Multiple handle structs for one actor
If an actor needs to be sent messages from different places, you can use multiple handle structs to enforce that some message can only be sent from some places.
When doing this you can still reuse the same mpsc
channel internally, with an
enum that has all the possible message types in it. If you do want to use
separate channels for this purpose, the actor can use tokio::select!
to
receive from multiple channels at once.
loop {
tokio::select! {
Some(msg) = chan1.recv() => {
// handle msg
},
Some(msg) = chan2.recv() => {
// handle msg
},
else => break,
}
}
You need to be careful with how you handle when the channels are closed, as
their recv
method immediately returns None
in this case. Luckily the
tokio::select!
macro lets you handle this case by providing the pattern
Some(msg)
. If only one channel is closed, that branch is disabled and the
other channel is still received from. When both are closed, the else branch runs
and uses break
to exit from the loop.
Actors sending messages to other actors
There is nothing wrong with having actors send messages to other actors. To do this, you can simply give one actor the handle of some other actor.
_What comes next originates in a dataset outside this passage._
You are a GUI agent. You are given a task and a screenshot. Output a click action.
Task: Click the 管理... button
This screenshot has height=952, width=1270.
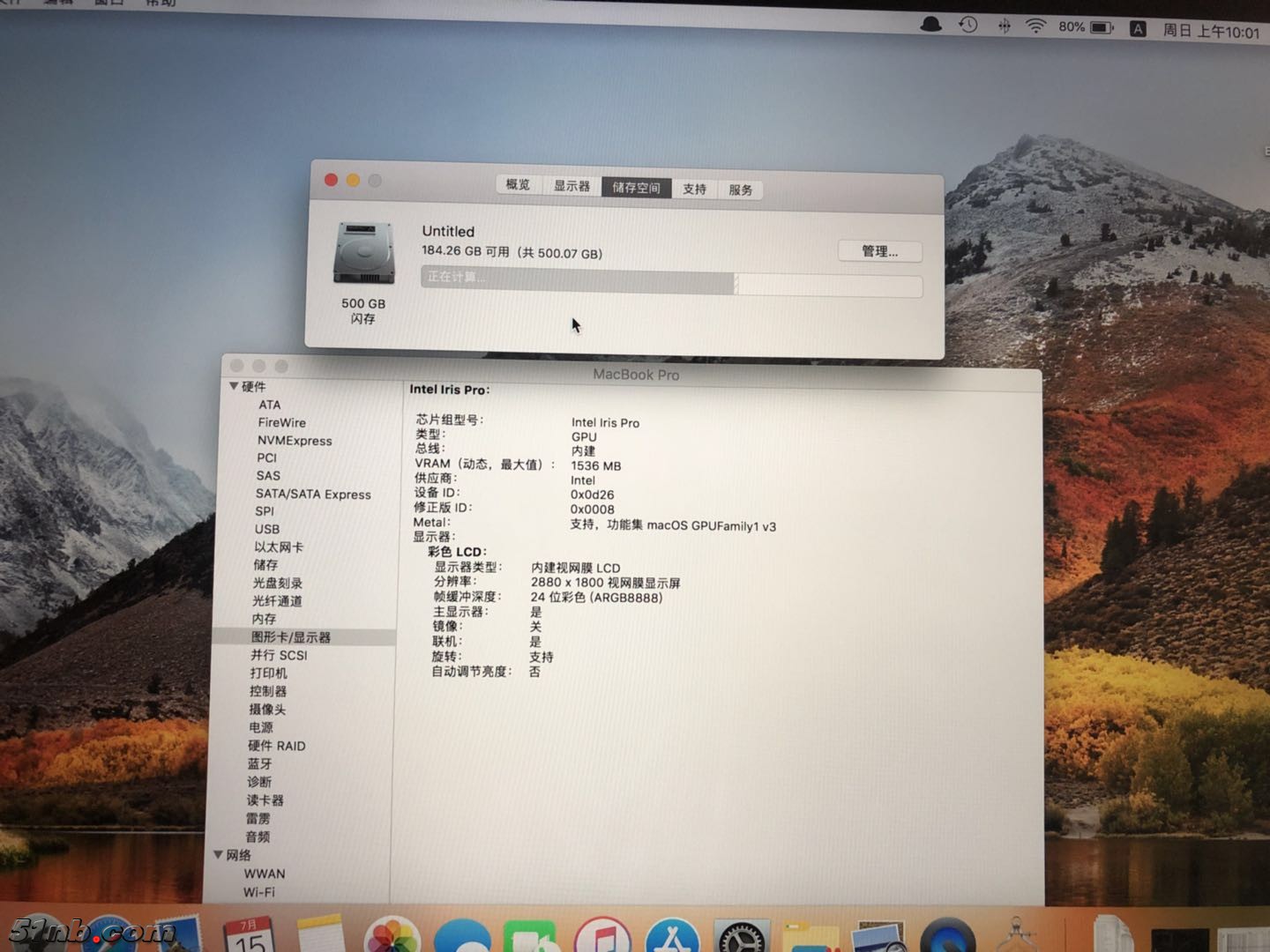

You need to be a bit careful if your actors form a cycle, because by holding on
to each other's handle structs, the last sender is never dropped, preventing
shutdown. To handle this case, you can have one of the actors have two handle
structs with separate mpsc
channels, but with a tokio::select!
that looks
like this:
loop {
tokio::select! {
opt_msg = chan1.recv() => {
let msg = match opt_msg {
Some(msg) => msg,
None => break,
};
// handle msg
},
Some(msg) = chan2.recv() => {
// handle msg
},
}
}
The above loop will always exit if chan1
is closed, even if chan2
is still
open. If chan2
is the channel that is part of the actor cycle, this breaks the
cycle and lets the actors shut down.
An alternative is to simply call abort
on one of the actors in the cycle.
Multiple actors sharing a handle
Just like you can have multiple handles per actor, you can also have multiple
actors per handle. The most common example of this is when handling a connection
such as a TcpStream
, where you commonly spawn two tasks: one for reading and
one for writing. When using this pattern, you make the reading and writing tasks
as simple as you can — their only job is to do IO. The reader task will just
send any messages it receives to some other task, typically another actor, and
the writer task will just forward any messages it receives to the connection.
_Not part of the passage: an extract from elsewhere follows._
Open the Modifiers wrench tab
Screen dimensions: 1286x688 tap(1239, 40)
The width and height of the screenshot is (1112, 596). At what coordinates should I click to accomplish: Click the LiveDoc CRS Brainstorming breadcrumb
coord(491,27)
This pattern is very useful because it isolates the complexity associated with performing IO, meaning that the rest of the program can pretend that writing something to the connection happens instantly, although the actual writing happens sometime later when the actor processes the message.
Beware of cycles
I already talked a bit about cycles under the heading “Actors sending messages to other actors”, where I discussed shutdown of actors that form a cycle. However, shutdown is not the only problem that cycles can cause, because a cycle can also result in a deadlock where each actor in the cycle is waiting for the next actor to receive a message, but that next actor wont receive that message until its next actor receives a message, and so on.
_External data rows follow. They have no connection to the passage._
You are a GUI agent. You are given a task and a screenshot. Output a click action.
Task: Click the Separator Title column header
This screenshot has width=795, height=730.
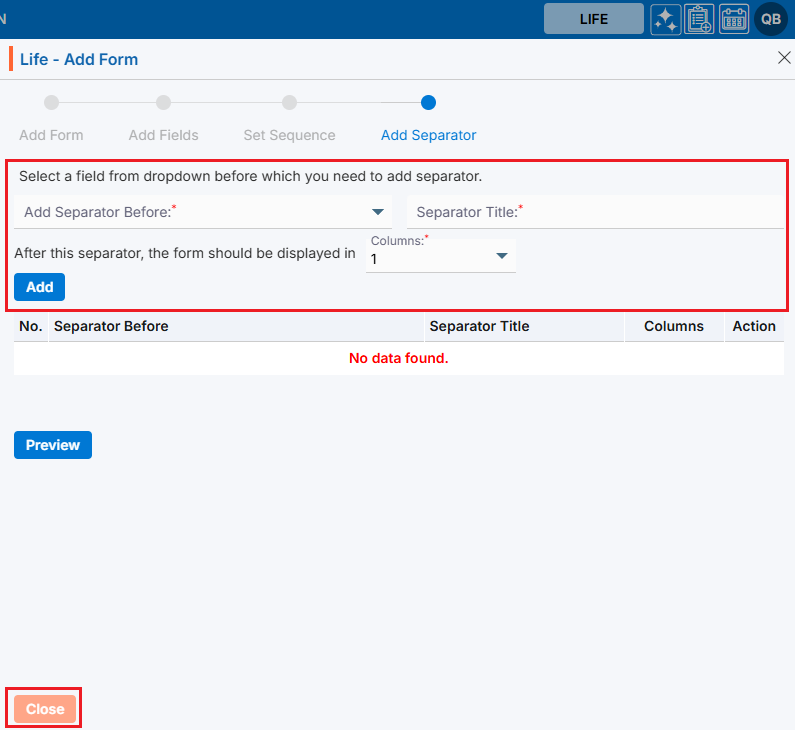tap(479, 326)
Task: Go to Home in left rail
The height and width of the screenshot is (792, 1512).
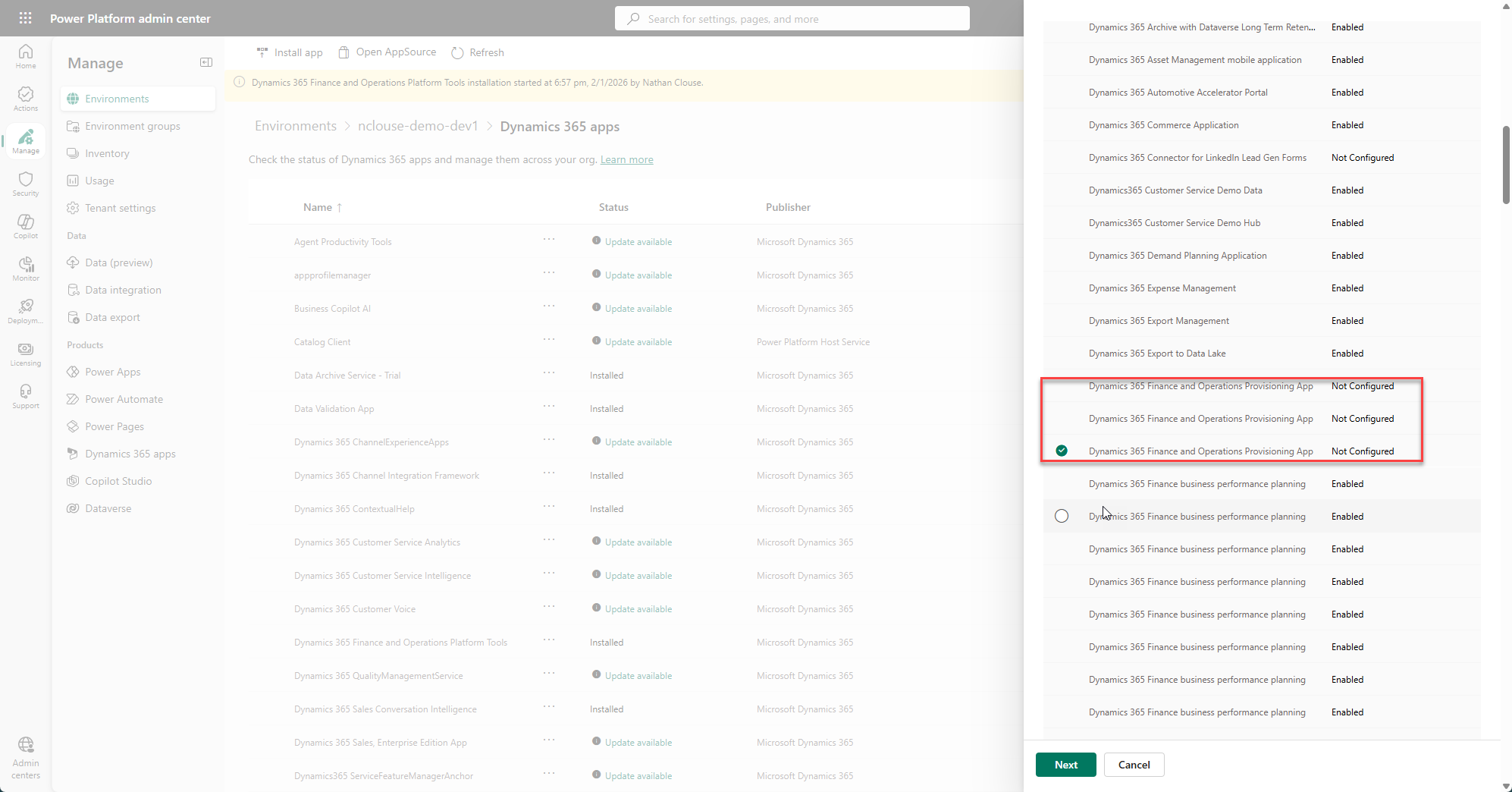Action: (26, 56)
To avoid such a deadlock, you must make sure that there are no cycles of
channels with bounded capacity. The reason for this is that the send
method on
a bounded channel does not return immediately. Channels whose send
method
always returns immediately do not count in this kind of cycle, as you cannot
deadlock on such a send
.
Note that this means that a oneshot channel cannot be part of a deadlocked
cycle, since their send
method always returns immediately. Note also that if
you are using try_send
rather than send
to send the message, that also
cannot be part of the deadlocked cycle.
Thanks to matklad for pointing out the issues with cycles and deadlocks.